• [Stated goal A]
Answer these questions about the celeriac text:
(i) What dressing held the apple and celeriac pieces in the slaw?
(ii) What thickness is recommended for the celeriac ribbons?
(iii) Which olives are liked best?
-- start of Extract provided --
The first recipe that I tried was for Celeriac/Apple slaw.   This consisted of julienned pieces of Granny Smith apple and celeriac root in a mayonnaise dressing.    The original recipe did not include the pepper flakes, but the dish looked a little boring without a little more color.   Also it add a spark of flavor to an otherwise neutral  dish.

On the day that I made it, the celeriac was very “woody” and I almost threw it out.   I did wait until the next day and it was somewhat more crunchy than “woody”, so the root must have absorbed some moisture from the mayonnaise.   The flavor wasn’t bad, but this definitely was a “prepare ahead” dish.   I think I might have enjoyed it more in a vinaigrette made with apple cider vinegar

Recipe 5: Celeriac Pasta with Puttanesca Sauce
Serves 4

1 lb. / 500g celeriac

1. Slice off the knobby exterior of the celeriac – this may leave you with only ¾ of the original vegetable. Slice the root into half-inch (1.25cm) sections. Using a mandoline slicer, run the celeriac slices lengthwise to create ribbons. I recommend a 1mm thickness.
2. Place celeriac ribbons in a large bowl and toss with a squeeze of fresh lemon juice to prevent browning. Set aside until ready to use.

Puttanesca Sauce
¼ cup /60ml high-quality olive oil
2 small red onions, finely diced
5 cloves garlic, minced
1-2 tsp. crushed chili flakes (more or less according to taste)
2 cans (14oz/400g) organic crushed tomatoes
3 Tbsp. capers, plus more for garnish
5 oz. /150g high-quality black olives / 1 cup (purchase them with pits. I like Kalamata olives best), plus more for garnish
1 tsp. balsamic vinegar
a couple pinches of salt, to taste
caper berries for garnish (optional)
-- end of Extract provided --
-- start of Provided data --
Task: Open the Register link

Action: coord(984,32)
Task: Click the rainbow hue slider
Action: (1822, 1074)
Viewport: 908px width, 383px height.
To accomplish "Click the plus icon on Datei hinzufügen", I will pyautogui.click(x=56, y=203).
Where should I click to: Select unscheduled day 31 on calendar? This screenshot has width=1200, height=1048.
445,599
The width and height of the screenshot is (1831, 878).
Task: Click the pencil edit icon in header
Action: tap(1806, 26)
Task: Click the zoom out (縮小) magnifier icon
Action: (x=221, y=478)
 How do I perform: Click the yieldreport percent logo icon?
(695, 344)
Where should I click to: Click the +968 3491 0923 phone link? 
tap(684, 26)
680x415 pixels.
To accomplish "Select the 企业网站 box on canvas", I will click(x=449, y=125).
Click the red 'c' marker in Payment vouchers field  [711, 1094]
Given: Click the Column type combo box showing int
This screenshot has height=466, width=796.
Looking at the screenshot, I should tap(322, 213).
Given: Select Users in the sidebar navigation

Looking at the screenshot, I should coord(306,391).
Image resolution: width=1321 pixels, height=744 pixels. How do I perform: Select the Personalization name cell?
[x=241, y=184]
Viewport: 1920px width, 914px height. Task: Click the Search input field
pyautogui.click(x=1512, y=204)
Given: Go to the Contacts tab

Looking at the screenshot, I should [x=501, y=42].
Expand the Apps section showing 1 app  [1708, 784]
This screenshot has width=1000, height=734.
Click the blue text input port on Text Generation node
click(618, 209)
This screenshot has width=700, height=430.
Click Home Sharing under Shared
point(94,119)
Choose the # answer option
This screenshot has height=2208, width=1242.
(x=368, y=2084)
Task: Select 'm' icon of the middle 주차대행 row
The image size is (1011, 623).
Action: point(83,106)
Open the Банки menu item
-- end of Provided data --
• [Stated goal B] Recast the entries as a JSON list of strings, one string per line and blank lines left out, from the first line of the entries through the line holding "Click the red", inclusive.

• [Right answer A]
(i) A mayonnaise dressing.
(ii) 1mm.
(iii) Kalamata olives.

• [Right answer B]
[
  "Task: Open the Register link",
  "Action: coord(984,32)",
  "Task: Click the rainbow hue slider",
  "Action: (1822, 1074)",
  "Viewport: 908px width, 383px height.",
  "To accomplish \"Click the plus icon on Datei hinzufügen\", I will pyautogui.click(x=56, y=203).",
  "Where should I click to: Select unscheduled day 31 on calendar? This screenshot has width=1200, height=1048.",
  "445,599",
  "The width and height of the screenshot is (1831, 878).",
  "Task: Click the pencil edit icon in header",
  "Action: tap(1806, 26)",
  "Task: Click the zoom out (縮小) magnifier icon",
  "Action: (x=221, y=478)",
  " How do I perform: Click the yieldreport percent logo icon?",
  "(695, 344)",
  "Where should I click to: Click the +968 3491 0923 phone link? ",
  "tap(684, 26)",
  "680x415 pixels.",
  "To accomplish \"Select the 企业网站 box on canvas\", I will click(x=449, y=125).",
  "Click the red 'c' marker in Payment vouchers field  [711, 1094]"
]